I revised my childhood plan. Suddenly, I didn't want to be rich anymore; I just wanted to be able to afford to eat well. Actually, eating well struck me not as a luxury, but a basic human right. I'd never really thought about this before. Why couldn't I eat in good restaurants, too? For the first time in my life, as I ordered the greasy $6.99 Early Bird Special at BBQ or counted my change to leave a tip for my veggie burrito at Life Café, I began to aspire to all the amazing food I'd never had, “fancy” stuff made by “real” chefs. I wanted to eat in a place with an interesting, pricey menu and linen tablecloths and a sommelier and subtle lighting . . . I imagined ordering steak tartare, or venison, or exotic dishes whose names I couldn't pronounce. I walked by beautiful restaurants and gazed in their windows and daydreamed and schemed. Someday, somehow . . . But for years, I didn't dare go in. And I couldn't afford to.

And then, in 1992, I fell in love with a man who taught me how to cook and how to eat in restaurants, and offered to support me so I could work hard at my writing and not squander all my time in dead-end jobs. We got married in 1994, and for the next twelve years, we lived together in north Brooklyn, the epicenter of hipsterdom. I begin to publish novels and essays and reviews; I dove into the world of food. During those years, except for the occasional trip to Mexico or Europe or to visit family, we seldom left New York; it was hard to leave, even for brief spells. The city exerted a powerful centrifugal force. There was always a full calendar of social events that made getting away impossible. If I left, I might miss something! For most of those years, I loved the city with a deep, committed passion—first, the way one loves a golden, enchanting, glamorous but complex lover, and then, after September 11th, as one loves a fragile, damaged, suddenly elderly spouse. I understood then how deeply I belonged to, and in, the city.

Those were heady years. My former husband and I, from the start, observed a mutual pact to live as if we would always have money, even when things were tight. We were lavish, freewheeling, generous, and we loved to eat and drink. Neither of us cared about clothes or possessions or things. We loved to live well, loved adventure and pleasure. We ate everything, everywhere, all over town. We threw dinner parties and cookouts for our friends. Our shared passion for food and drink made our marriage fun and enabled me to ignore the fact that we weren't fundamentally connected.

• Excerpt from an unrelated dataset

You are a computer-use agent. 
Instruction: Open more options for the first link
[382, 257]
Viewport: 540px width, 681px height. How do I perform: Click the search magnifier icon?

Until it didn't; until it wasn't enough for me . . . although we were good friends and comrades, we were out of sync in many ways, and, at the very heart of things, I was wrenchingly lonely with him; no matter how hard I tried to bridge the emotional gulf between us, I was unable to connect deeply with my husband. And I craved this connection so desperately, I finally realized I couldn't live in a marriage
without it. Whether or not I'd ever find it with someone else, I remembered what my mother had told me throughout my life: “It's always better to be lonely alone than lonely with someone else.”